■ **Exercise description**:
Restate word for word the lines of the records below, starting at the line that contains "Centruldepresa.ro este operator" and ending at the line that contains "Termeni si conditii (327, 546)", with both of those lines included and nothing else.

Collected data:

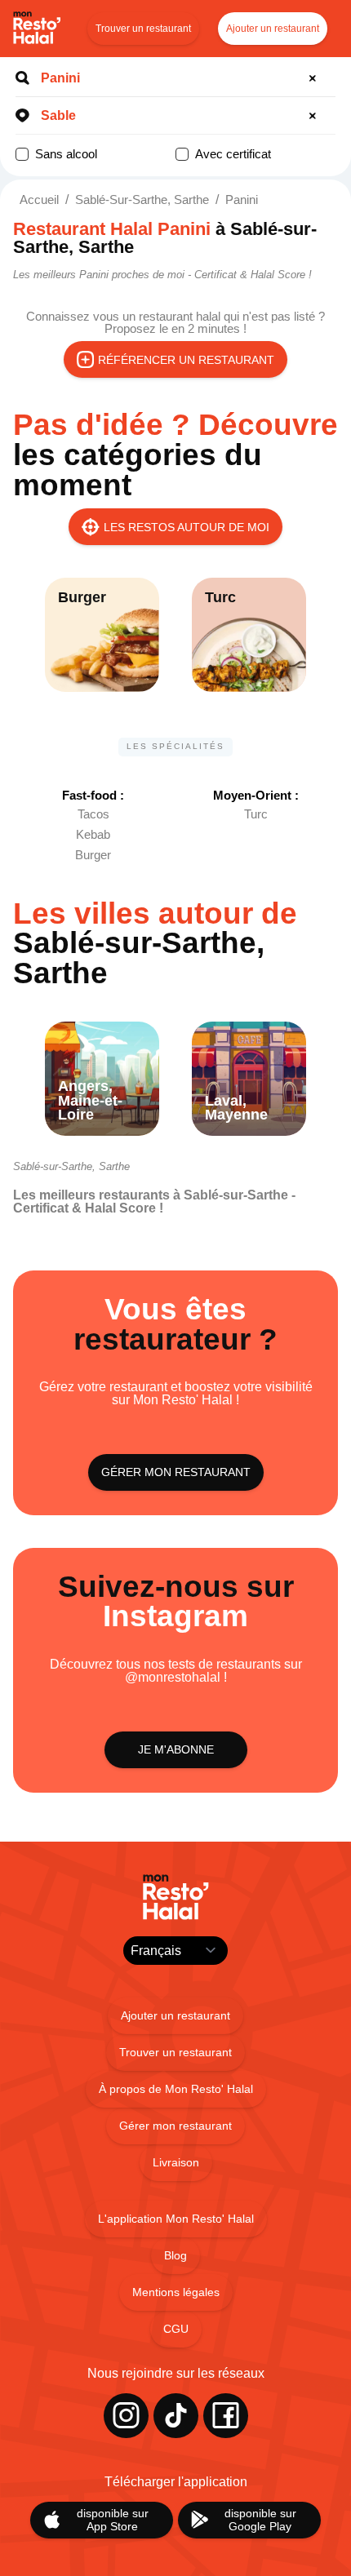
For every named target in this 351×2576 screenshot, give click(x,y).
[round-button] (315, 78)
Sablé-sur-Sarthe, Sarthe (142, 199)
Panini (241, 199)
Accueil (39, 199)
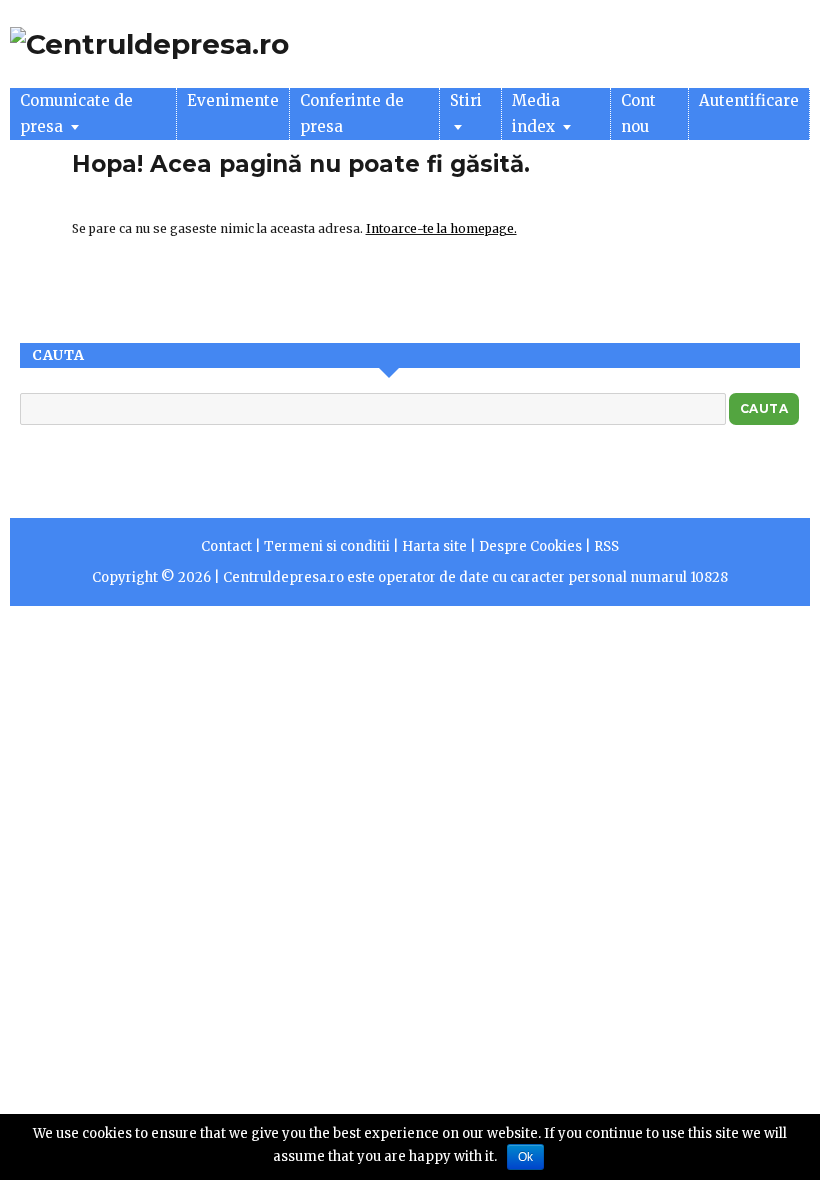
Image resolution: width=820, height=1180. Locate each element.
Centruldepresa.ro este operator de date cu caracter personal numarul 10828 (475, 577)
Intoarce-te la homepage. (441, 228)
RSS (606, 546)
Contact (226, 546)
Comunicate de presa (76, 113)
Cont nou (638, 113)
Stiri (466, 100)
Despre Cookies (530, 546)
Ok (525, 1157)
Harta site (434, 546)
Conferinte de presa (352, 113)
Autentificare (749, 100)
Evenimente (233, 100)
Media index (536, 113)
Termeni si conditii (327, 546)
...
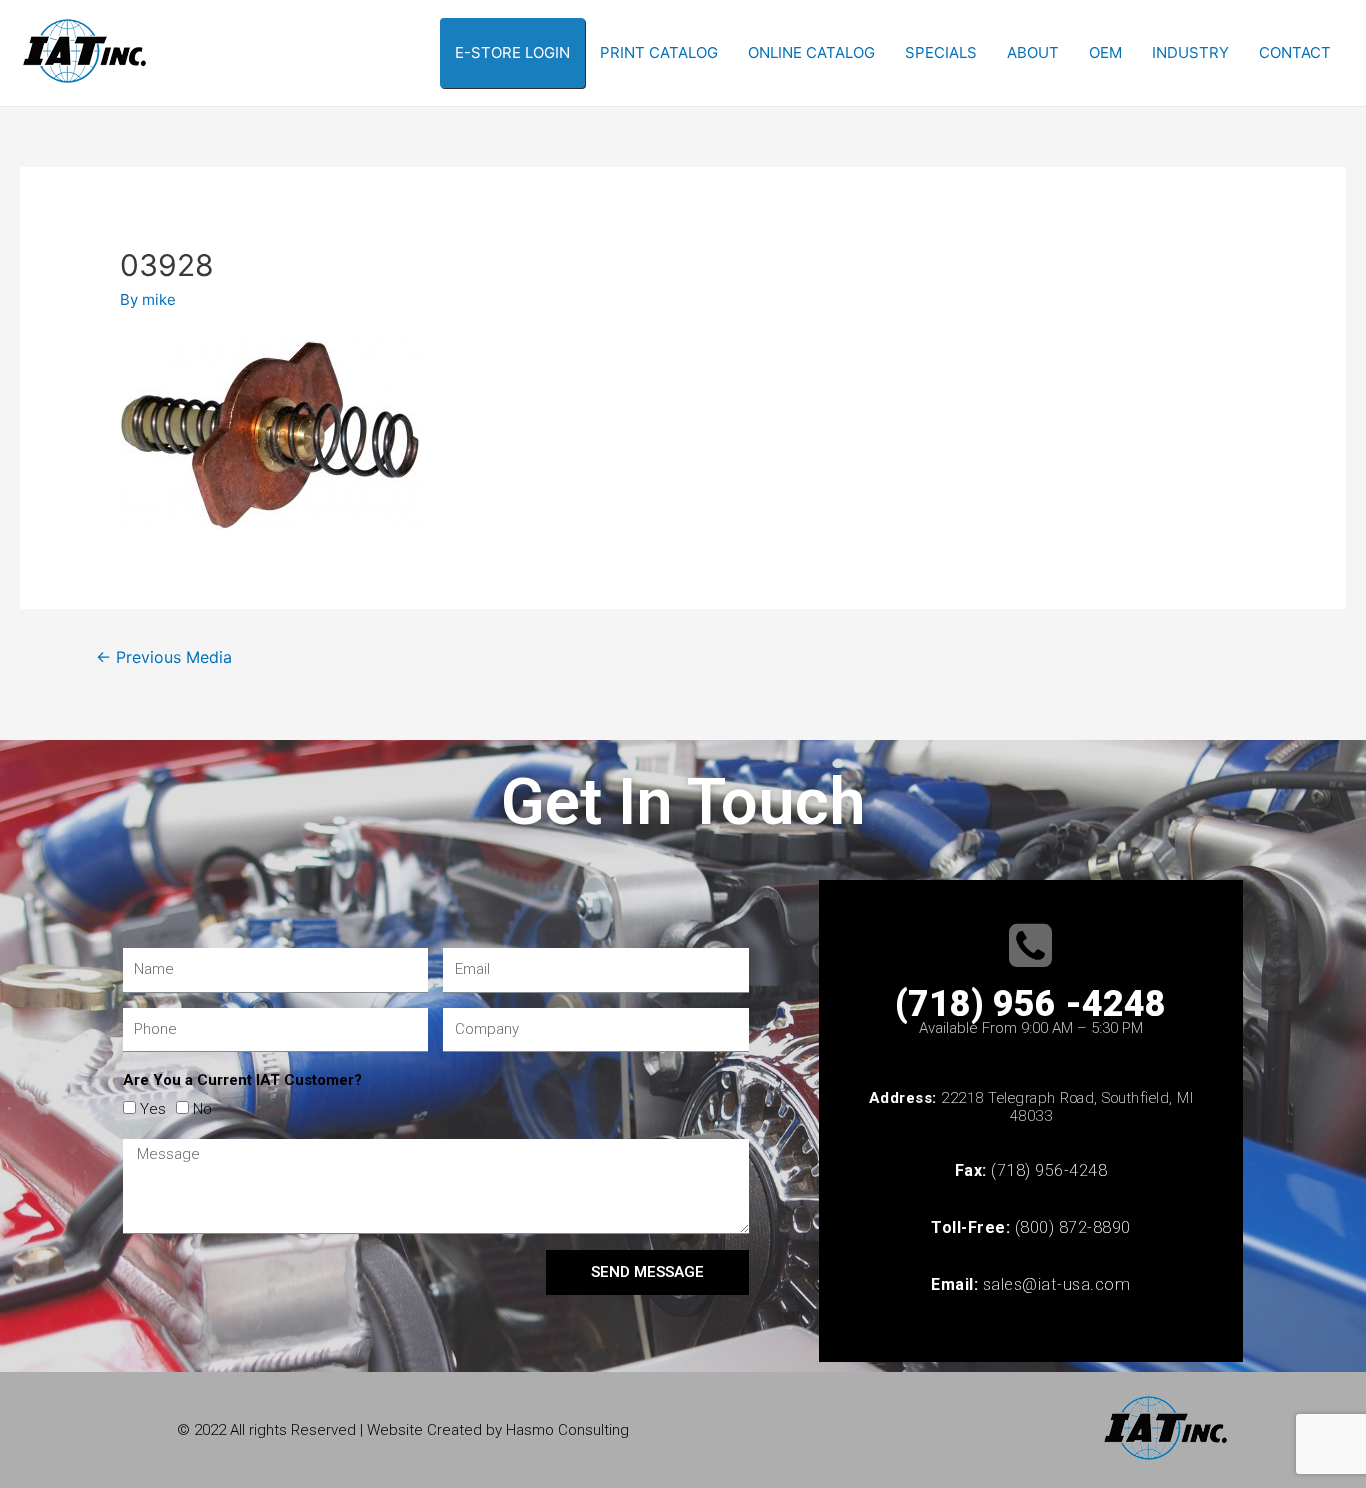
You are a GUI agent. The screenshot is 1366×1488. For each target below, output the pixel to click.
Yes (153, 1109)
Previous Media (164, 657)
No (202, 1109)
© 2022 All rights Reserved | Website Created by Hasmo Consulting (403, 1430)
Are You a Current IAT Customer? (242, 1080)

■ **Finished task**:
Centruldepresa.ro este operator de date cu caracter personal numarul 10828 (475, 577)
Intoarce-te la homepage. (441, 228)
RSS (606, 546)
Contact (226, 546)
Comunicate de presa (76, 113)
Cont nou (638, 113)
Stiri (466, 100)
Despre Cookies (530, 546)
Ok (525, 1157)
Harta site (434, 546)
Conferinte de presa (352, 113)
Autentificare (749, 100)
Evenimente (233, 100)
Media index (536, 113)
Termeni si conditii (327, 546)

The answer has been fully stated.